Achieve government-supported religion status typically creates a dependency on political and financial support from the state that erodes the ability of faith groups to attract new followers and foster participation, a new study finds.
“Furthermore, state involvement in the affairs of the privileged religion – which often goes hand in hand with official status and fiscal support – risks robbing this institution of its theological specificity and spiritual vitality by transforming it essentially a branch of government,” scholar Dan Koev reported in “The Influence of State Patronage on Established Religions and Their Competitors,” published by Cambridge University Press.
Koev, associate professor and chair of government, history and criminal justice at Regent University in Virginia, analyzed the effect of government support on religious traditions around the world from 1990 to 2010.
“My findings suggest that …religious institutions that receive favorable treatment from the state lose ground to those that do not,” he summed up.
Joint Baptist Committee for Religious Liberty describe Koev’s research is particularly relevant at a time when Christian nationalists seek to have their brand of conservative religion recognized as exclusively legitimate in the United States.

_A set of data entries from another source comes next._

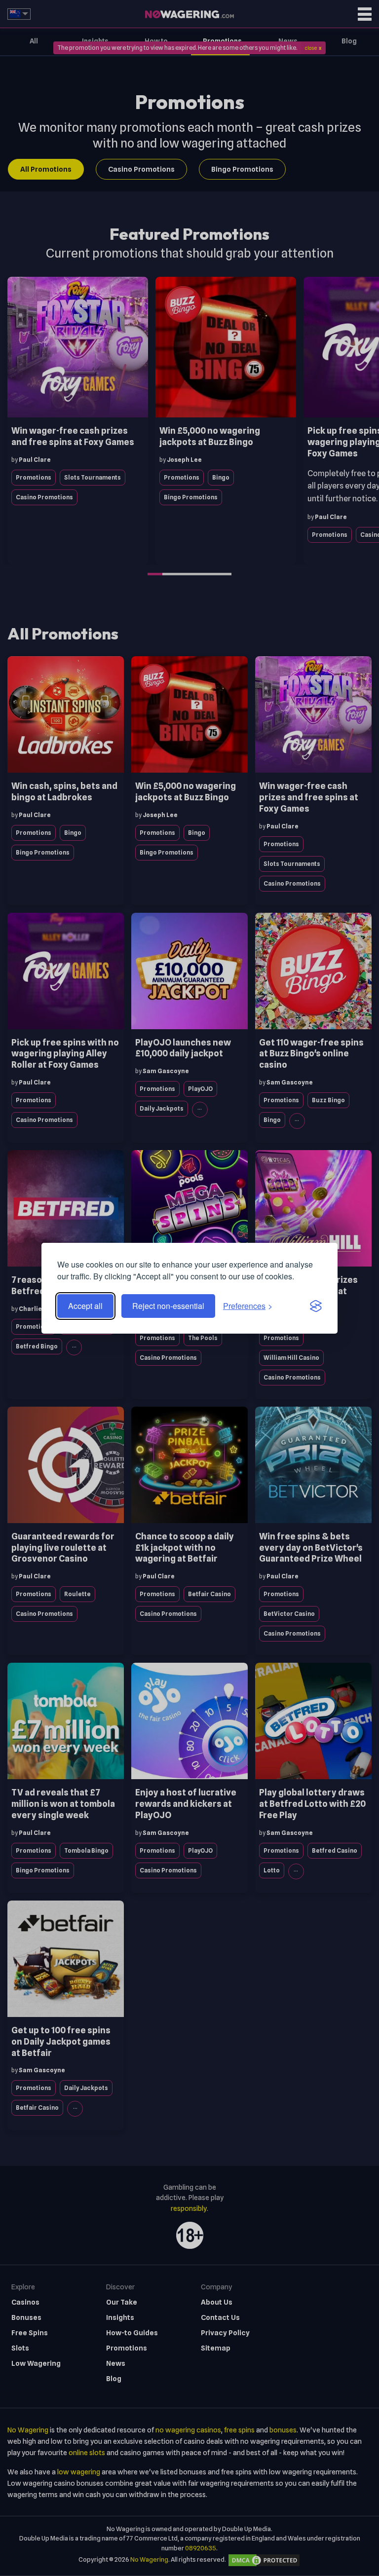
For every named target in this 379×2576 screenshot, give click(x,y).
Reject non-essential (168, 1305)
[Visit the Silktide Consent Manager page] (316, 1306)
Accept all (85, 1305)
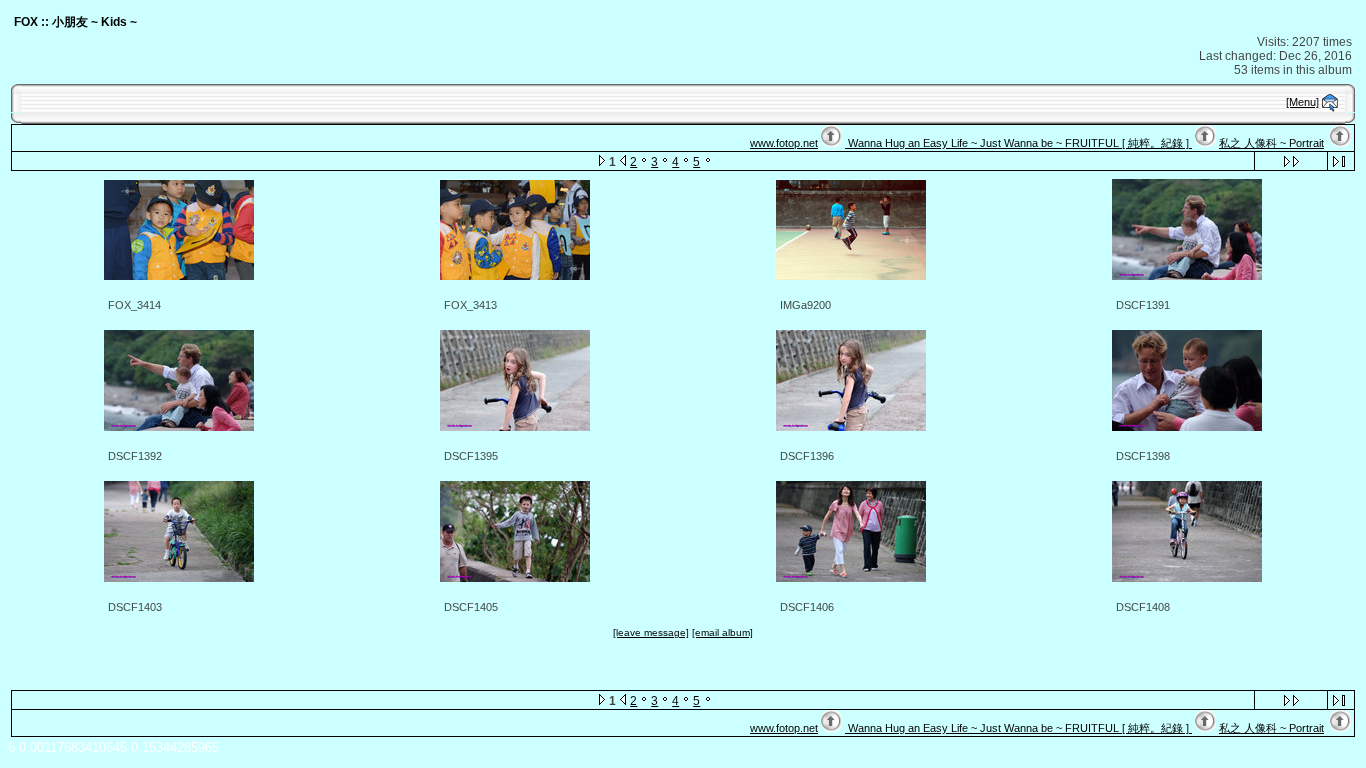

“The results of this study confirm what many religious liberty advocates have long argued: that state religious patronage does religion a disservice,” BJC wrote on its website. “We don’t need data to recognize that when the state supports religion, either through the boost of indirect funding, or the pressures of government approval, or the outright establishment of a state religion, the freedom of the soul necessary for a truly free act of faith is in jeopardy.
BJC added that research makes it “increasingly clear on a large scale that state support for religion does not make supported faith more attractive; on the contrary, state support enhances the appeal of other faiths. As BJC has been pointing out for decades, religion must be voluntary in order to have vitality. These data seem to show that, placed on the pedestal of state patronage, the vitality of a faith fades.
Koev’s project analyzed 34 nations where a single faith or religious institution enjoys a constitutional establishment and preferential access to government resources. These included Muslim nations like Afghanistan, Egypt, Jordan, and Pakistan, and Christian countries like Argentina, Denmark, Greece, and the United Kingdom, among others.
“In only 10 (29.4%) of these states did the favored religion perform better than the other religions in the state (i.e. it gained more adherents or lost less of members) during the period 1990-2010. The remaining 24 states (70.6%) saw relative decline in preferred religion.
Examples of nations whose state supported religions saw sharp declines in affiliation, including Lutheran Iceland at 11.58%, Muslim Bahrain at 14.47%, Buddhist Bhutan at 10.53% and Catholic Argentina at 6.21%.
In general, majority religions in countries without such government support fare better than those with state funding, Koev reported. “The analysis reveals striking differences between states with and without policies favoring a single religion. In states with an established and preferentially funded religion, the state’s dominant religion declined by 3.4% as a share of the population. »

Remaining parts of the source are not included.